Colombia, país exportador de mercenarios

Por: GERARDO FERRO ROJAS

Me enteré del asesinato del presidente de Haití por una colega de trabajo, aquí en Quebec. Ella es haitiana, esa mañana no tenía la habitual alegría en su rostro cuando le di los buenos días. Le pregunté qué le sucedía y me lo contó: unos mercenarios, sin que aún se sepa la razón, habían matado en la madrugada al presidente de su país. «La gente está con miedo», me dijo mi colega, «todo el mundo está encerrado en sus casas sin salir. Si en un país son capaces de matar al propio presidente, quiere decir que pueden matar a cualquiera, que el pueblo está totalmente desprotegido». Su argumento era irrefutable; luego de una pausa y un respiro, Darling —que es como se llama mi colega— lanzó la sentencia definitiva: «J’ai honte de mon pays», tengo vergüenza de mi país, me dijo.
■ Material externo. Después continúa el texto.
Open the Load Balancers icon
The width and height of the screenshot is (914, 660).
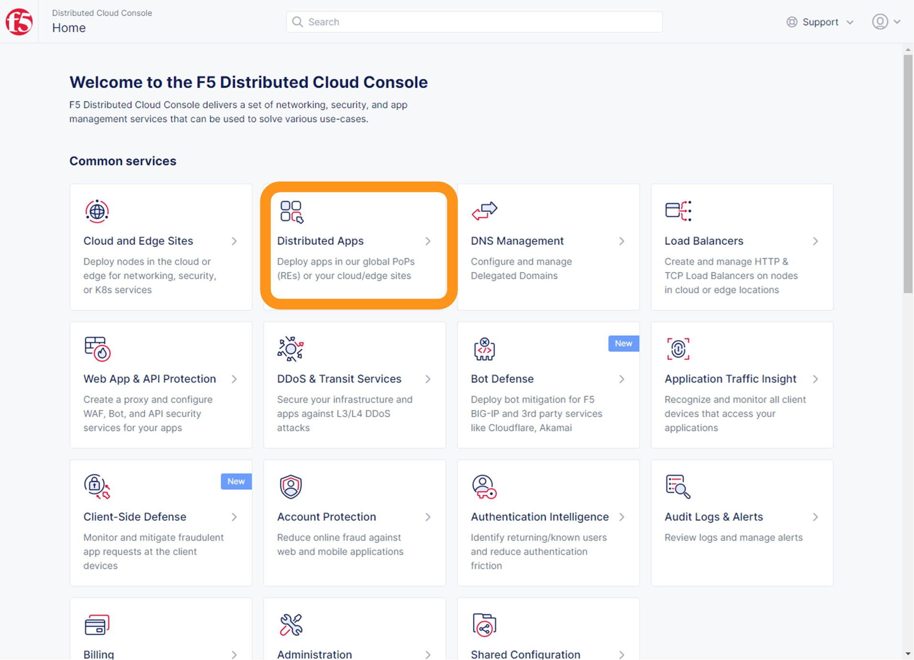(678, 211)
Si en un país son capaces de matar al propio presidente, quiere decir que pueden matar a cualquiera. Foto tomada de El Universal.
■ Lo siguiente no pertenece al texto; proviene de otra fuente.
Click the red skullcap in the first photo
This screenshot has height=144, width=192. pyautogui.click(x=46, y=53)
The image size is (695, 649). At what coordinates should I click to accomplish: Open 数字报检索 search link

La madrugada de ese miércoles 7 de julio, un grupo de hombres no identificados entró a la residencia personal del presidente de Haití, Jovenel Moïse, y lo acribilló. Al día siguiente la noticia dio el vuelco que ya todos conocemos: Moïse había sido asesinado por mercenarios colombianos capturados por el gobierno haitiano. Como si fuera poco, se trataba de militares retirados del Ejército colombiano, dato confirmado por el propio Ministerio de Defensa; y uno de los mercenarios implicados resultó ser primo del Consejero de Seguridad Nacional de la presidencia de la República, Rafael Guarín.
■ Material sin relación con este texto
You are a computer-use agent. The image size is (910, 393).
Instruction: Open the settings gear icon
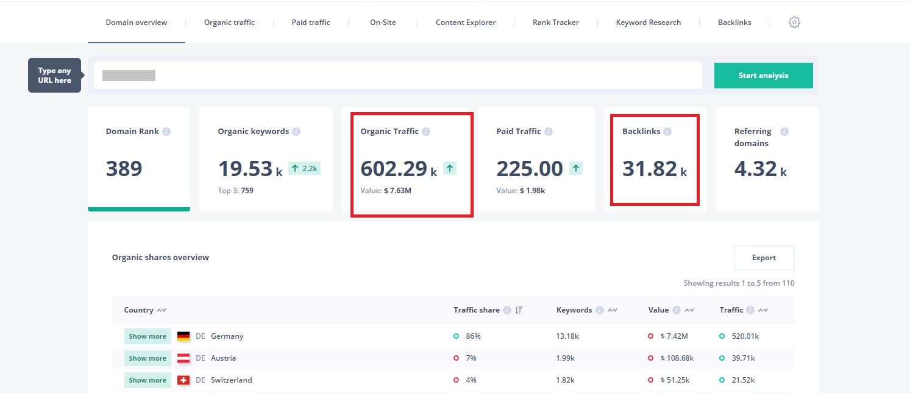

Colombia, ahora más que nunca, y en medio de una de las más grandes violaciones internas de derechos humanos contra la población civil por parte de la fuerza pública, ha dejado en evidencia el nivel de podredumbre que carcome nuestra institucionalidad. La violencia a todo nivel, desde los fácticos hasta los institucionalizados sistémica y simbólicamente, nos ha construido como nación. Nos hemos convertido en exportadores de la propia violencia creada al interior del país. En todos los formatos posibles: exportamos drogas, narcos, exportamos la cultura traqueta, y ahora exportamos nuestra cultura paraca y mercenaria. Colombia es hoy un poderoso cartel de drogas legalizado a la brava a través de mecanismos democráticos corrompidos por la ilegalidad y el fraude. En eso ha terminado de convertir el Uribismo a Colombia. Y si la institucionalidad está corrompida, esa corrupción es la que se extiende a todos los niveles de nuestra cultura. Hemos dejado de ser país, democracia, comunidad, para convertirnos en un circo salvaje de supervivencia diaria.

Te abrazo con estas palabras, querida Darling, y te digo con absoluta tristeza y fraternidad: «yo también siento vergüenza de mí país».